Every year, the 236 members of the Georgia General Assembly gather in Atlanta, and more often than not, one legislative initiative or another will draw the ire of Georgia citizens, here and elsewhere around the state.

Sadly, most of that frustration surfaces only after the legislature has taken action on whatever issue had captured the public imagination. And perhaps even more sadly, any number of fingers get pointed at local media, with people wondering why they hadn’t seen anything reported about the issue at hand.

Almost invariably, though, people like me — and my counterparts at other media outlets — will be able to point to any number of news stories, not to mention editorials, about the issue.

The plain truth is that when it comes to the state legislature, most people aren’t paying all that much attention. Often, that means laws get passed that maybe wouldn’t have if folks had taken time to read the always-extensive media coverage of the legislature and had then gotten in touch with their legislator and other influential members of the General Assembly.

With this year’s legislative session set to begin on Jan. 13, I’m taking a moment to suggest that paying attention to what will be going on in Atlanta might be just a bit more important than focusing on the next episode of “Duck Dynasty” or “Downtown Abbey.”

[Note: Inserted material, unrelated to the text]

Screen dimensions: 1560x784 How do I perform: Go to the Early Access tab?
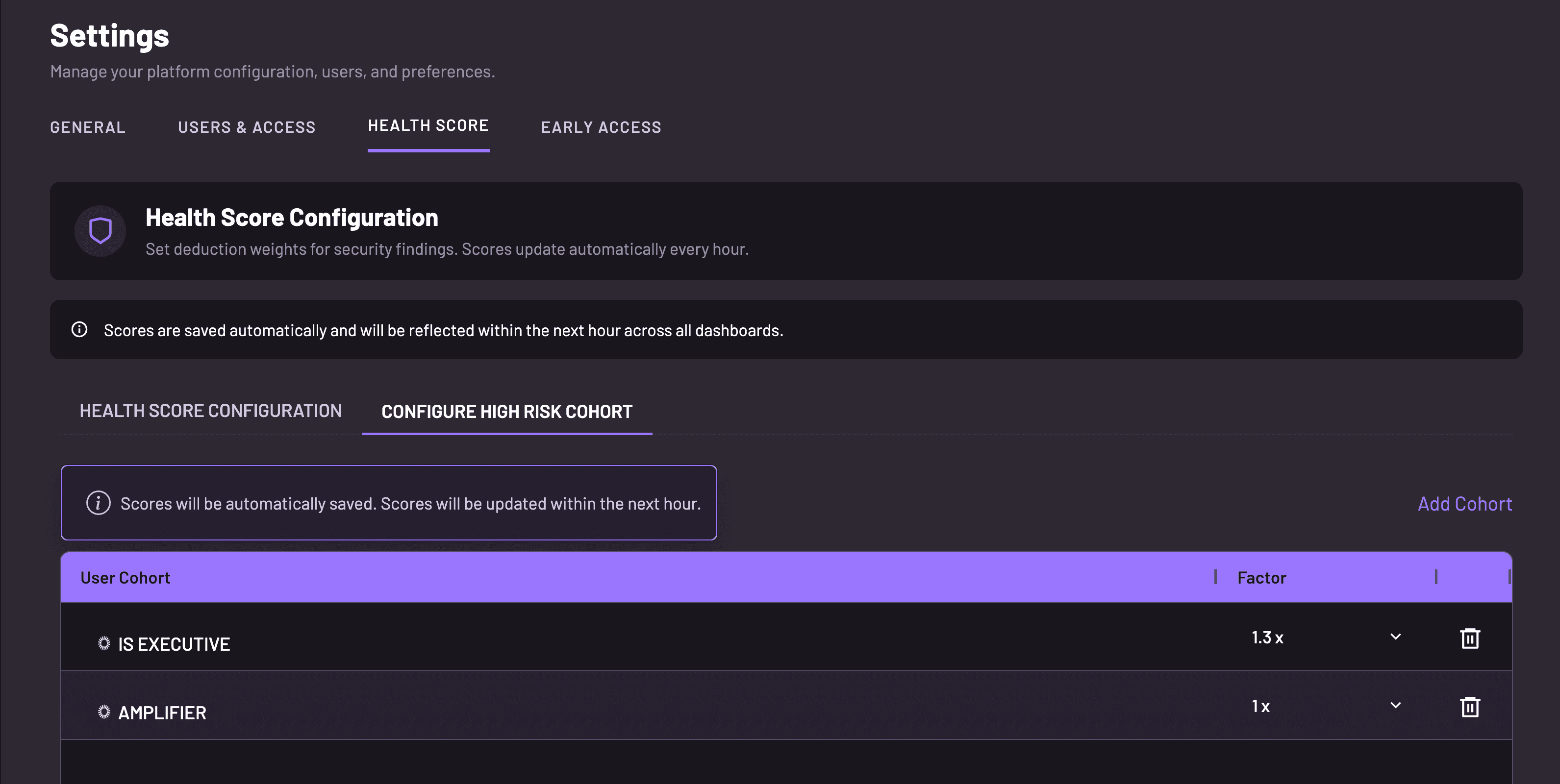point(601,127)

Before the session begins, please take a moment to become familiar with the legislature’s website, http://www.legis.ga.gov. There, you’ll find contact information for all legislators, live and archived video from many legislative proceedings, a listing of bills under consideration, and the status of those bills, including how lawmakers voted.

As far as media coverage is concerned, in addition to our own local coverage of this area’s legislators, the Athens Banner-Herald and OnlineAthens.com will feature reporting from the Capitol by veteran Morris News Service political reporter Walter Jones.

INFLUENTIAL COLUMNISTS, AND MORE: Two Athens Banner-Herald editorial-page columnists — although that’s not their day job — have been named among the state’s most influential or notable citizens in Georgia Trend magazine’s annual listing.

Dink NeSmith, president and co-owner of Community Newspapers, Inc., which publishes 25 newspapers in three states — Georgia, Florida and North Carolina — was named to the magazine’s list of 100 Most Influential Georgians. In addition to his newspaper work, NeSmith serves as a member of the University System of Georgia Board of Regents. NeSmith’s columns appear on Saturdays.

Another columnist who appears regularly in the Banner-Herald, and in other newspapers around the state, was also recognized by Georgia Trend. Dick Yarbrough, an enthusiastic supporter of the University of Georgia, was listed among a number of notable Georgians.

The Georgia Trend list of the state’s 100 Most Influential Georgians also included a number of other Athenians, or people with strong ties to the Athens area. New UGA President Jere Morehead is listed, as are University of North Georgia President Bonita Jacobs, Georgia Secretary of State Brian Kemp, state Agriculture Commissioner Gary Black of Commerce, former Athens-Clarke County commissioner and now south Georgia U.S. Rep. John Barrow, and Athens native Michael Thurmond, now serving as superintendent of DeKalb County schools.

In addition to Yarbrough, other notable Georgians with local and area connections recognized by Georgia Trend are Jennifer Frum, UGA’s vice president for service and outreach; UGA marine sciences professor Samantha Joye, Athens writer Terry Kay and Piedmont College professor and author Barbara Brown Taylor.